- Type: Air-cooled 4-cylinder inverted inline piston engine
- National origin: France
- Manufacturer: Renault

= Renault 4P =

The Renault 4P, also called the Renault Bengali Junior, was a series of air-cooled 4-cylinder inverted inline aero engines designed and built in France from 1927, which produced from 95 hp to 150 hp.

==Design and development==
Charles Lindbergh's Atlantic Ocean crossing in 1927 inspired Renault to enter the light aero-engine market to diversify the range of engines they offered. The resulting Renault 4Ps, with 115 mm bore and 140 mm stroke, delivered 95 hp and proved popular, later versions powering several record-breaking light aircraft.

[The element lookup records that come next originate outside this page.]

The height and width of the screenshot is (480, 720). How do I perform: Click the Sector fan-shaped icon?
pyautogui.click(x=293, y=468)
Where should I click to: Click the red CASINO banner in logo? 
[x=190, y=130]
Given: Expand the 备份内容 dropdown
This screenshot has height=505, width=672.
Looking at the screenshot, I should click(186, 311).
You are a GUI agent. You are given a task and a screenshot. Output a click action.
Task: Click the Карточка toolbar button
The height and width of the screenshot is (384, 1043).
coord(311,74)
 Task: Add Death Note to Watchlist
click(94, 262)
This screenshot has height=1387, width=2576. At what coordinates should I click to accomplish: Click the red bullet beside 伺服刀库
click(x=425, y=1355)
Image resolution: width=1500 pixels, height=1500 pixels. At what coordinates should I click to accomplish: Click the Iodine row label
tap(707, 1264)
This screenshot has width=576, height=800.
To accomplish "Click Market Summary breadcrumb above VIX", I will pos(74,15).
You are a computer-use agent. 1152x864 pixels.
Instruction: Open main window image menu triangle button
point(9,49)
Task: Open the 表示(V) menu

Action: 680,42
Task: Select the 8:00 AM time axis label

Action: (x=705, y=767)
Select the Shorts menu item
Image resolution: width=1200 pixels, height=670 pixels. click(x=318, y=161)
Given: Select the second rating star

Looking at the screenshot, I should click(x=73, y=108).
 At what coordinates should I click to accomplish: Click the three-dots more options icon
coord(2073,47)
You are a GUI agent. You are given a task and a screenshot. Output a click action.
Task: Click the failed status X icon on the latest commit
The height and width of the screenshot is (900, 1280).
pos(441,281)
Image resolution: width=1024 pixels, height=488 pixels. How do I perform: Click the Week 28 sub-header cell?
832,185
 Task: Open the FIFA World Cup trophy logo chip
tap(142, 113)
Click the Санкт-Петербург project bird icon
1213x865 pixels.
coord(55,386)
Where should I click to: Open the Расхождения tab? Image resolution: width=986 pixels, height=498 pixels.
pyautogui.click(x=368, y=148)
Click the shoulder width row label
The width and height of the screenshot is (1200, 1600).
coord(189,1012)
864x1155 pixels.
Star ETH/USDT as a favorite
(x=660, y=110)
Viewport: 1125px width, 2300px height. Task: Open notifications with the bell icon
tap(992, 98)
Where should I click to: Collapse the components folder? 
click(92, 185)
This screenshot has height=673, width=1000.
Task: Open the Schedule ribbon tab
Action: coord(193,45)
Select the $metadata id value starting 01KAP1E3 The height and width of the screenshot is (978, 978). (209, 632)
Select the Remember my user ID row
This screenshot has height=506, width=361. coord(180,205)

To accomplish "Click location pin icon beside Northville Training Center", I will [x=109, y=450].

Developed by Charles-Edmond Serre, by 1931 the 6.3-litre 4Pdi had evolved to give 110 hp to 120 hp, with the adoption of 120 mm bore steel cylinder liners, aluminium alloy cylinder heads attached by long studs to the crankcase, Duralumin connecting rods and magnesium alloy crankcase.

The 4Pei was produced in the USSR, with local equipment and features from the MV-6, as the Voronezh MV-4 (Motor Vozdushniy / Motor Voronezhskiy - air-cooled engine / Voronezh built engine {correct interpretation is unclear}).

In 1946 production of the Renault 4P-01 resumed at the SNECMA factory at Arnage, until 1949, with at least 762 engines manufactured.

==Variants==
- Renault 4Ps
The initial version with 115 mm bore and 140 mm stroke, delivered 95 hp
- Renault 4Pa

- Renault 4Pb
upright 95 hp / 135 kg - Caudron Luciole
- Renault 4Pbi
Inverted development of the Pb retaining the 115 mm bore
- Renault 4Pc
Further development of the Ps retaining the 115 mm bore
- Renault 4Pci
inverted 4Pc
- Renault 4Pde

- Renault 4Pdi
Inverted, introduced 120 mm bore steel cylinder liners, aluminium alloy cylinder heads attached by long studs to the crankcase, Duralumin connecting rods and magnesium alloy crankcase. 110 hp / 150 kg - Hanriot 16, 120 hp / 155 kg - Caudron Phalène
- Renault 4Pei
Inverted, rated at 150 hp for take-off, the 4Pei entered production before WWII
- Renault 4Pfi
- Renault 4Pgi
Inverted lower rated version, giving 105 hp for take-off, using 73-octane fuel.
- Renault 4Po

- Renault 4Poi
140 hp with fuel injection.
- Renault 4P-01
Postwar production version of the 4Pei, rated at 145 hp for take-off.
- Renault 4P-03
As the 4P-01 but with an inverted flight Zenith carburettor
- Renault 4P-05
As for the 4P-03 but with a modified oil system
- Renault 4P-07
As for the 4P-03 but with a modified carburettor
- MV-4
  Licence production of a 150 hp Renault 4Pei variant in the USSR at the Voronezh factory. 180+ were built in 1939 before production ceased, due to a shortage of indigenous carburettors.